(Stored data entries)

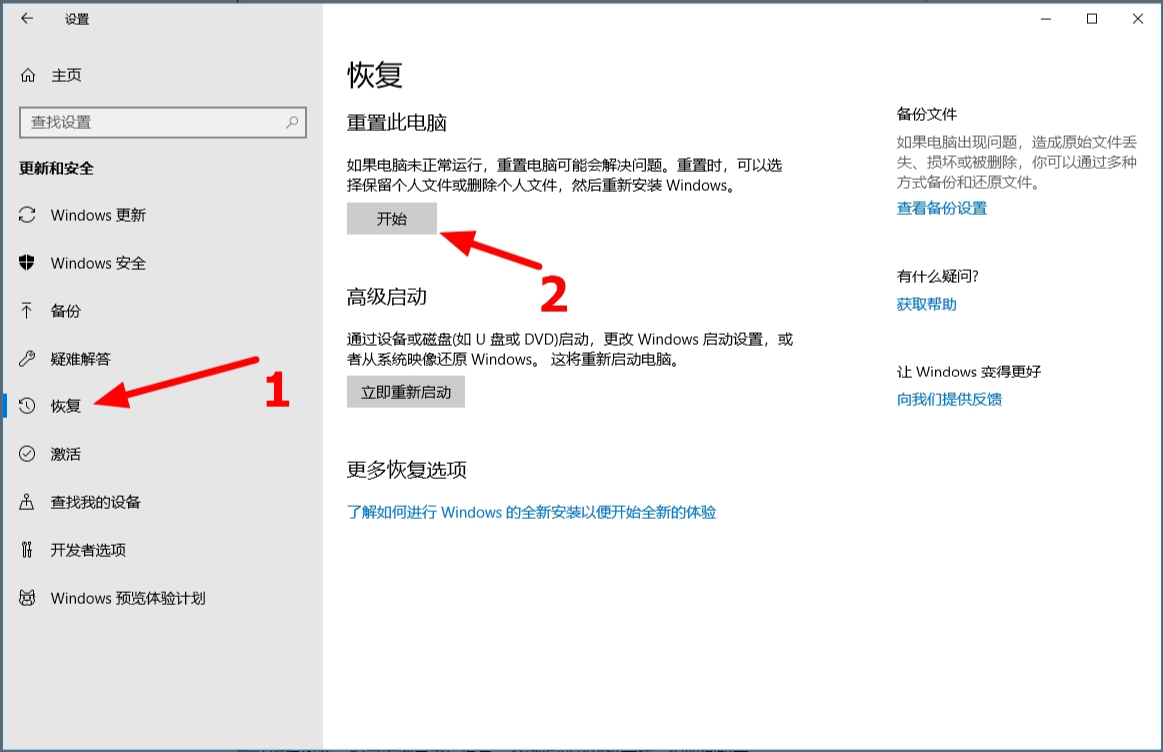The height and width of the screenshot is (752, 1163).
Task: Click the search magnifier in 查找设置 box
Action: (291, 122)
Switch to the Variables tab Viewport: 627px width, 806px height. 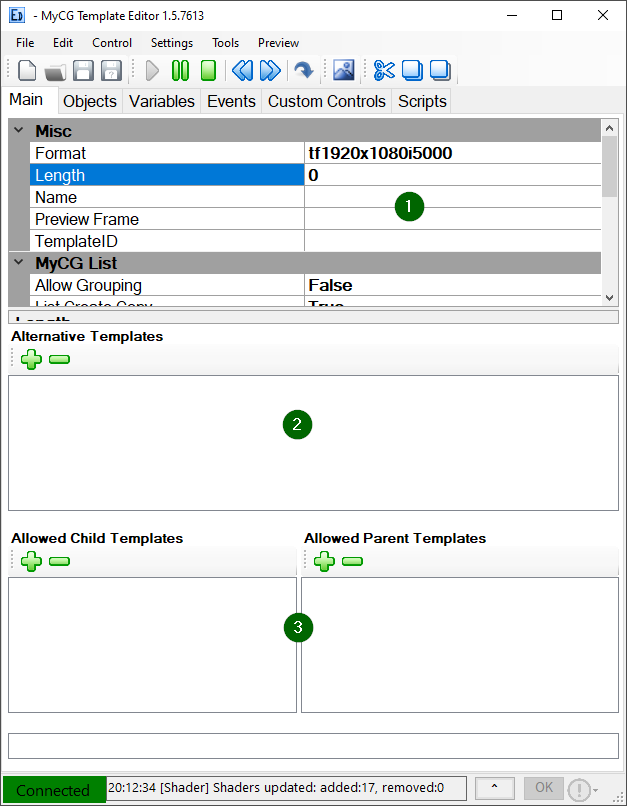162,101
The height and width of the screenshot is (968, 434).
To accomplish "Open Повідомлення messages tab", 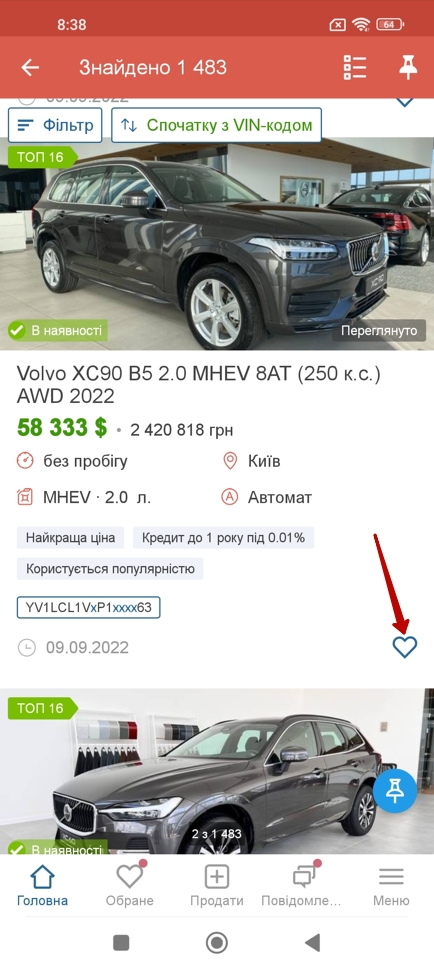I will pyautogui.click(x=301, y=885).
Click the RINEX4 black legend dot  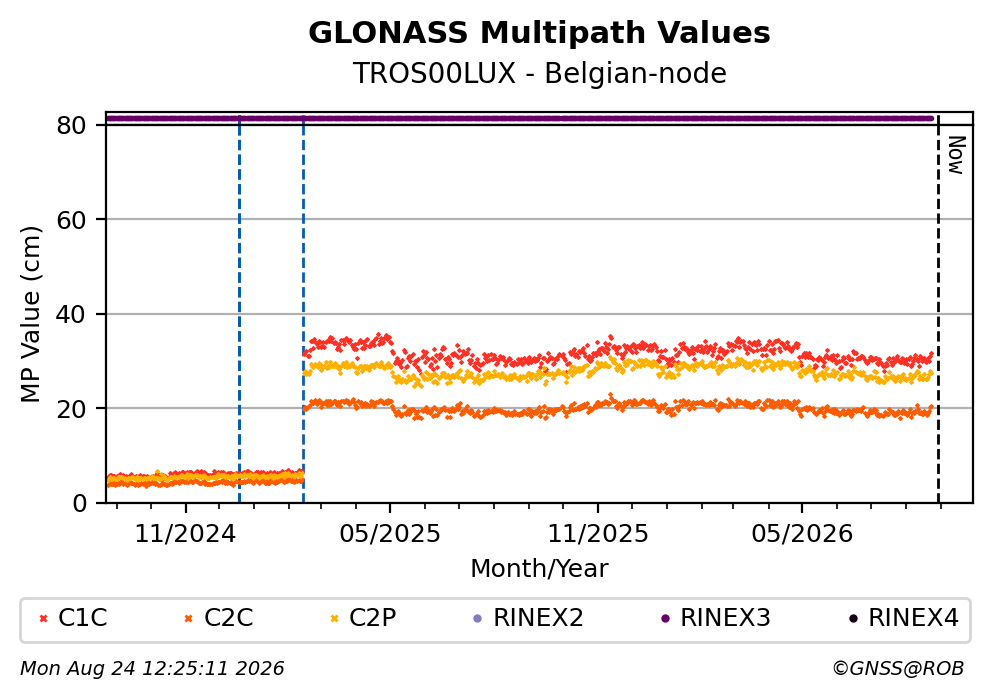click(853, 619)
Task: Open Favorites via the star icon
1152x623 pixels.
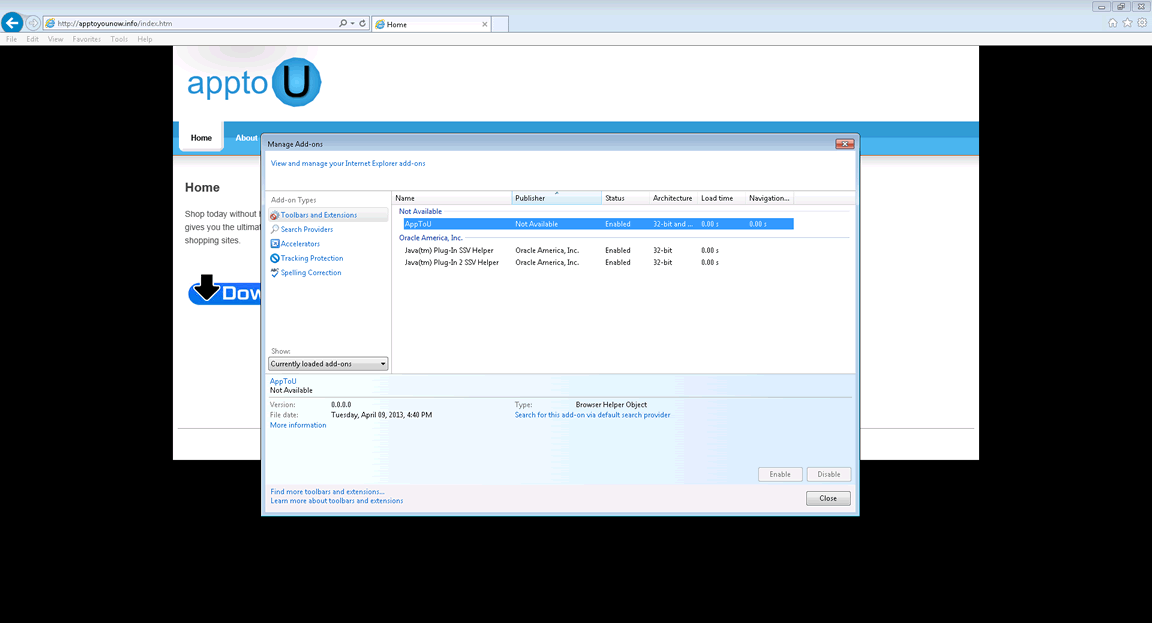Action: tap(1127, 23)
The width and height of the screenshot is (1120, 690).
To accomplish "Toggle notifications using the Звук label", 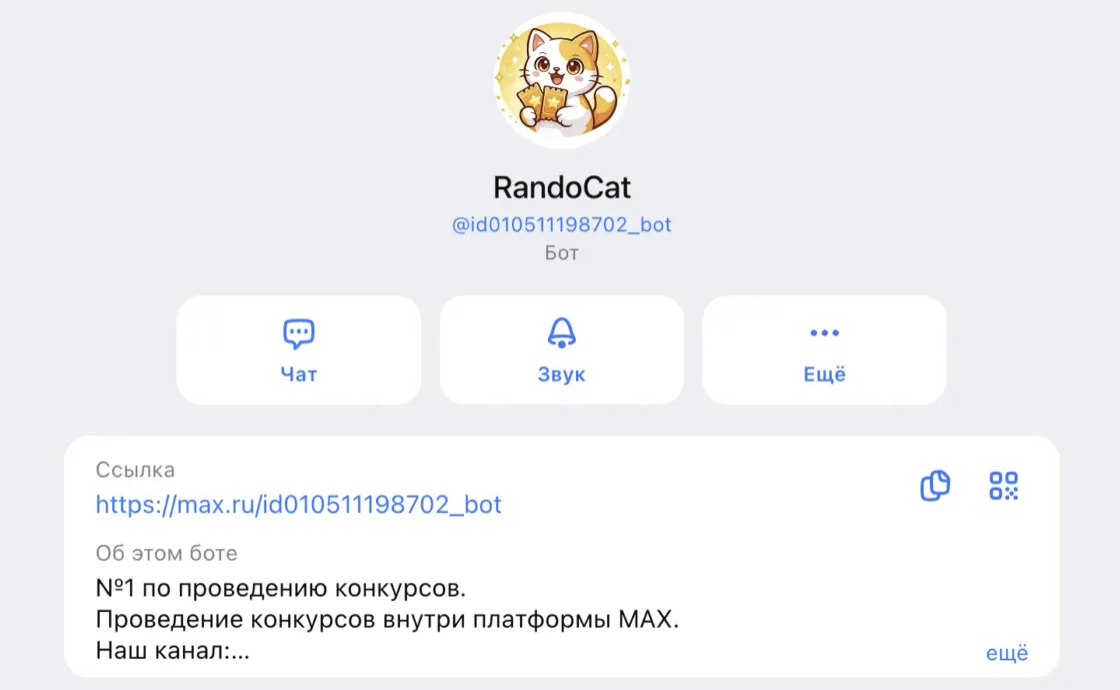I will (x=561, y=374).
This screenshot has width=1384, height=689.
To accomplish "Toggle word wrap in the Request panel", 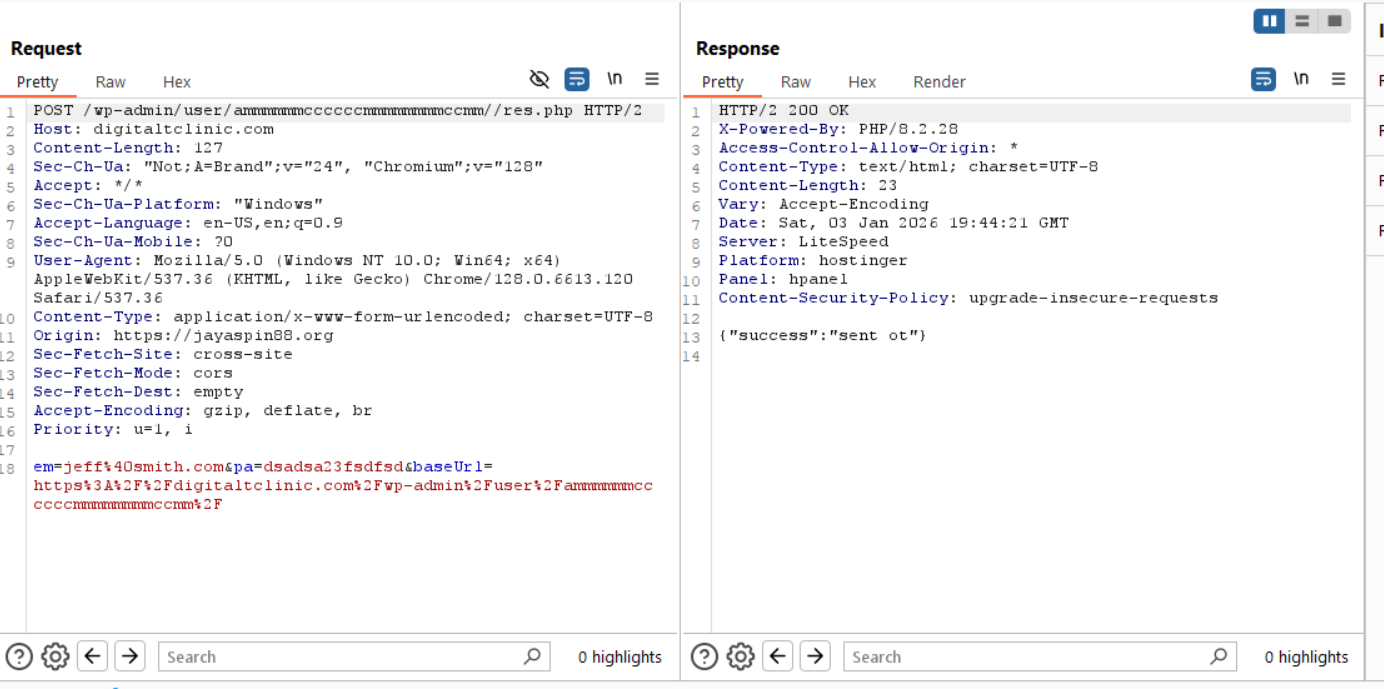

- **What to work on**: Each line from the one containing "This screenshot has width=1384, height=689." through the last line of the entries above is to be extracted exactly. Pictures are not part of the copy.

- **Exercise result**:
This screenshot has width=1384, height=689.
To accomplish "Toggle word wrap in the Request panel", 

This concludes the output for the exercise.